La provocante Olympia de Manet se confronte pour la première fois à son modèle, la sensuelle Vénus d'Urbino du Titien, dans une exposition au Palais des Doges à Venise: un choc esthétique et un événement pour l'histoire de l'art.

L'exposition Manet. Retour à Venise, qui ouvre ses portes mercredi au public dans l'appartement du Doge, est organisée par la Fondation des musées de la ville de Venise et le musée d'Orsay qui présente 23 tableaux de Manet, dont Olympia (1863), ainsi qu'une vingtaine de dessins.

Côte à côte, Olympia (1863), à qui le modèle Victorine Meurent a prêté ses traits, se mesure à la Vénus d'Urbino peinte par Titien trois cents ans plus tôt.

Édouard Manet (1832-1883), formé aux maîtres anciens, notamment italiens, a copié cette huile lors de son voyage à Florence en 1857.

La rencontre entre ces «deux scandaleuses», comme les appelle Guy Cogeval, président du musée d'Orsay, relève de l'exploit. La Vénus d'Urbino, peinte en 1538 par Titien, est conservée aux Offices à Florence et elle bouge très rarement.

«Il a fallu l'aide du président du Conseil Mario Monti, du ministre français des Affaires étrangères Laurent Fabius et de son homologue italien, du ministre italien de la Culture et du maire de Venise pour parvenir à obtenir ce prêt des Offices», explique à l'AFP Gabriella Belli, directrice des Musées de la ville depuis fin 2011.

M. Cogeval tenait absolument à cette confrontation inédite. «L'une ne serait pas venue sans l'autre», reconnaît Mme Belli.

«Pour parer à toute polémique sur le départ d'Olympia, qui n'avait jamais quitté la France, j'ai préféré demander l'autorisation du président François Hollande», rappelle M. Cogeval, qui aurait pu se contenter du feu vert du ministère français de la Culture.

Soigneusement emballée dans une caisse, la belle Olympia a voyagé en camion, escortée par Jean Naudin, responsable des expositions internationales d'Orsay. Sur la fin, elle a été transportée en barge jusqu'à la Place Saint Marc où elle a été déchargée par un bras articulé. Un moment stressant, reconnaît M. Naudin.

La toile de Manet représente une prostituée allongée nue, à qui une servante noire apporte un bouquet de fleurs, tandis qu'un chat noir dresse la queue. Sa présentation en 1865 avait suscité un déluge de critiques.

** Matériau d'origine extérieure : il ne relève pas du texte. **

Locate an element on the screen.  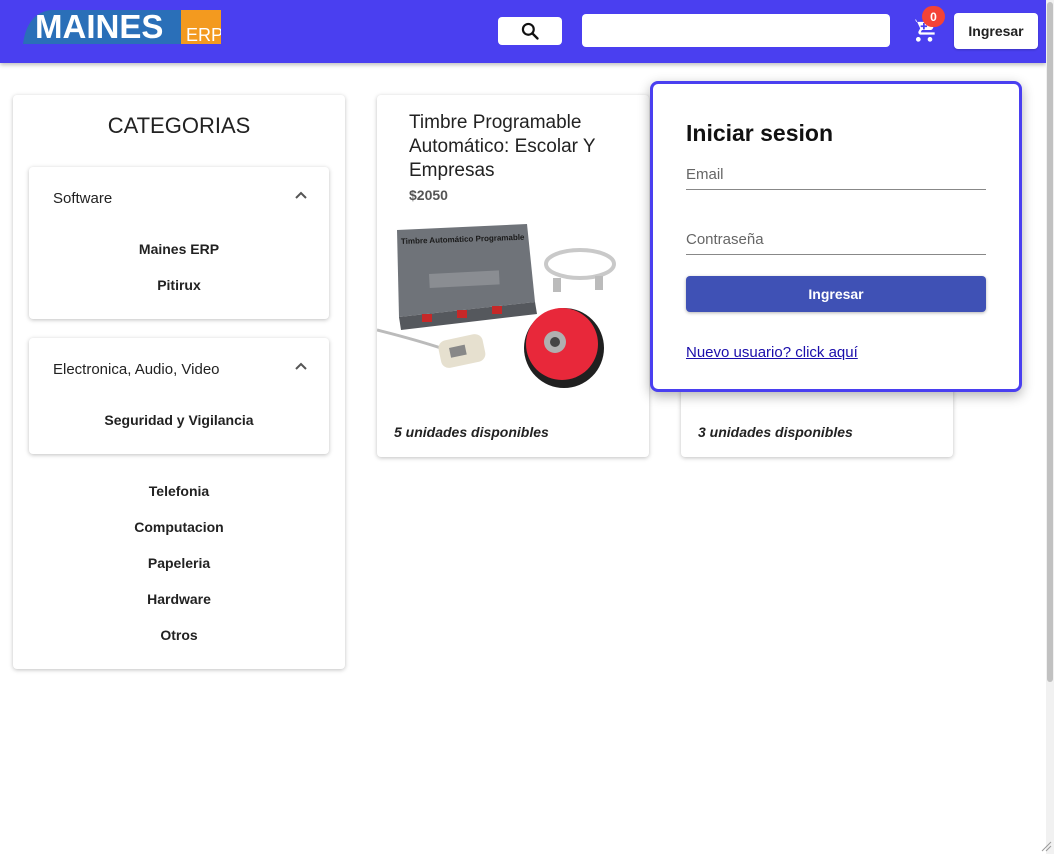
password-field is located at coordinates (836, 240).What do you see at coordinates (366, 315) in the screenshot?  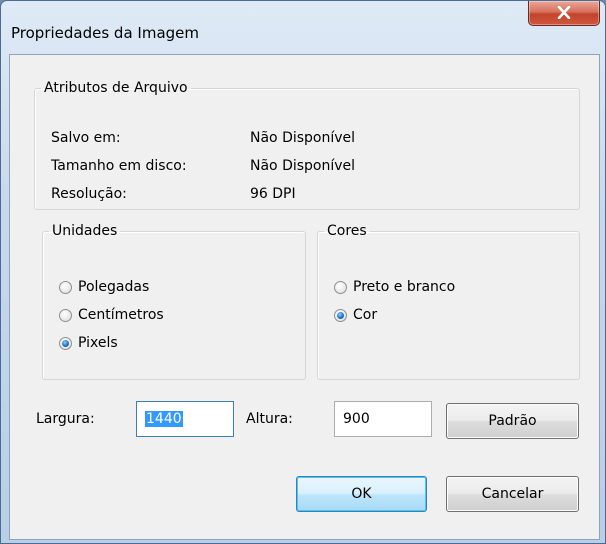 I see `radio-color-label: Cor` at bounding box center [366, 315].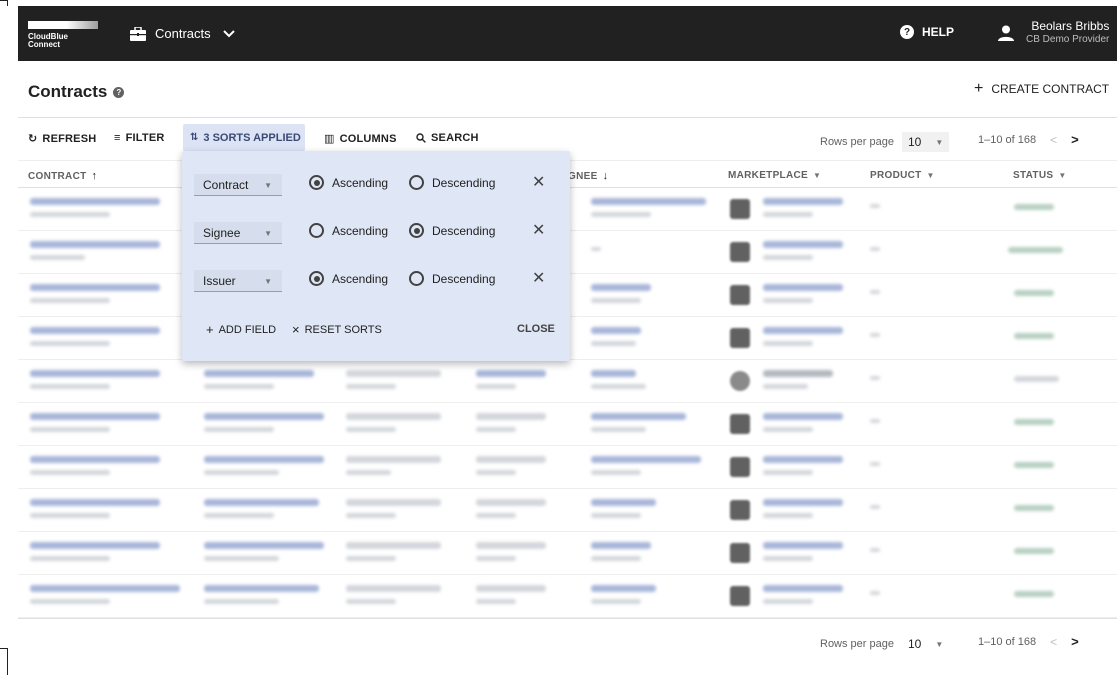 This screenshot has height=675, width=1117. I want to click on radio-unselected-icon, so click(416, 182).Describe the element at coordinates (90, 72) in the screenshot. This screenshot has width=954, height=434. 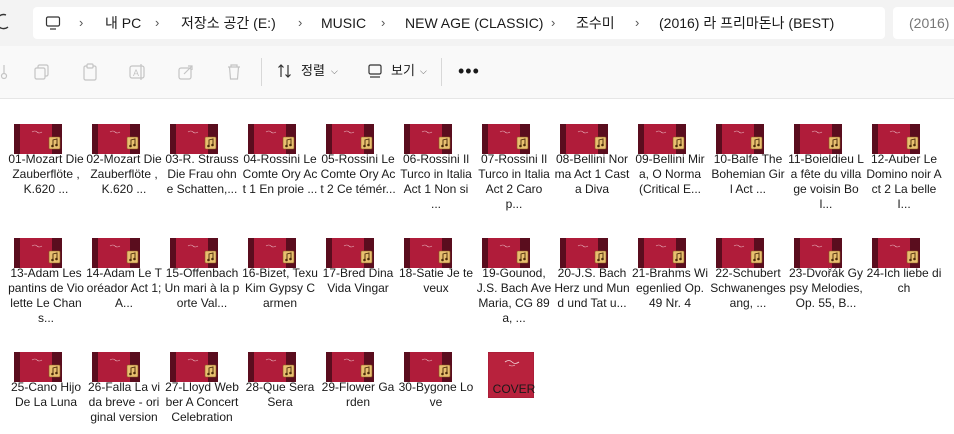
I see `paste-icon` at that location.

Olympia garde un petit parfum sulfureux. La bannière déployée sur le Palais des Doges pour annoncer l'exposition reproduit sagement Le fifre de Manet.

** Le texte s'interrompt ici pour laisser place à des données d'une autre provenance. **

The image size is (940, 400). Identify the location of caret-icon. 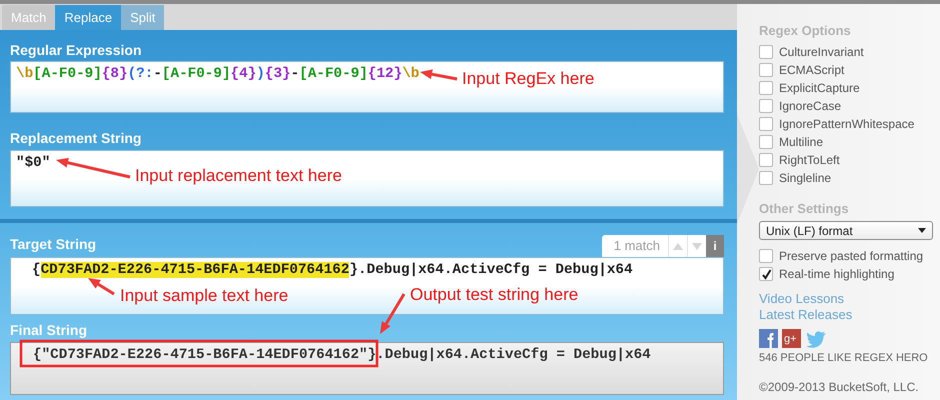
(922, 230).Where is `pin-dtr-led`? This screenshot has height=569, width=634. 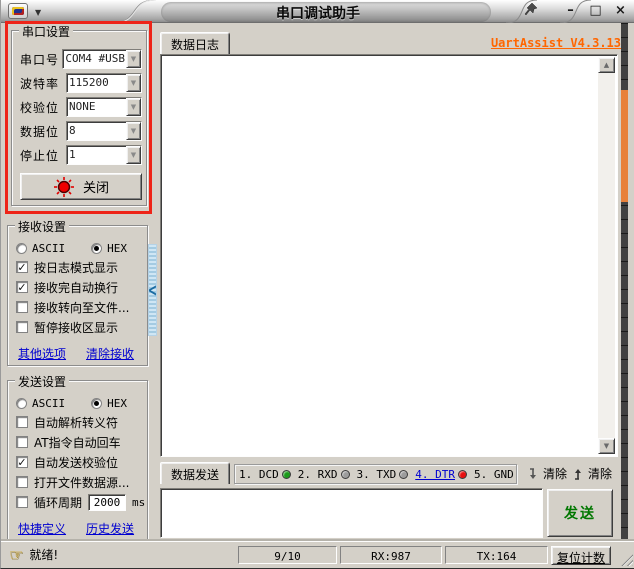 pin-dtr-led is located at coordinates (462, 474). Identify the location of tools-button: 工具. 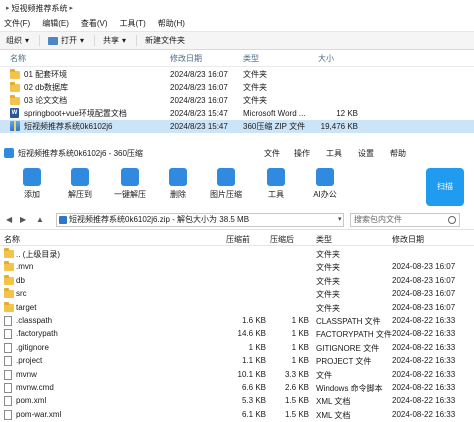
(276, 184).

«Je n'ai pas voulu mettre Olympia à côté de la basilique Saint Marc, par respect», déclare Mme Belli.

À première vue, le choc des deux beautés, resté jusqu'à présent limité aux images dans les livres d'histoire de l'art, peut sembler rude pour l'icône du musée d'Orsay, mais au final elle s'en tire bien.

La Vénus d'Urbino représente elle aussi une courtisane, allongée nue, un petit chien à ses pieds. Elle penche la tête, séductrice, et son regard est irrésistible.

Guy Gogeval, commissaire général de l'exposition, en est lui-même «bouleversé»: «C'est l'un des plus beaux tableaux du monde», dit-il.

À l'inverse, Gabriella Belli, elle aussi commissaire générale, confie sa préférence pour Olympia, «femme moderne, menue, mais pleine d'énergie et de caractère».

La Vénus d'Urbino du Titien est une commande liée au mariage du duc d'Urbino avec une toute jeune fille. «Le tableau était destiné à la chambre des époux et se voulait une stimulation pour le couple», selon Stéphane Guégan, commissaire scientifique de l'exposition.

Celle-ci, qui présente quelques 80 oeuvres dont des «contrepoints italiens» à Manet (Carpaccio, Guardi, Lotto), dure jusqu'au 18 août.

C'est une première pour Édouard Manet qui n'avait jamais été célébré par une exposition d'envergure en Italie.

«L'Italie a été une source féconde, durable et permanente du génie de Manet, ce qui a été longtemps impossible à dire tant l'influence de l'Espagne sur lui a été mis en avant», assure M. Guegan.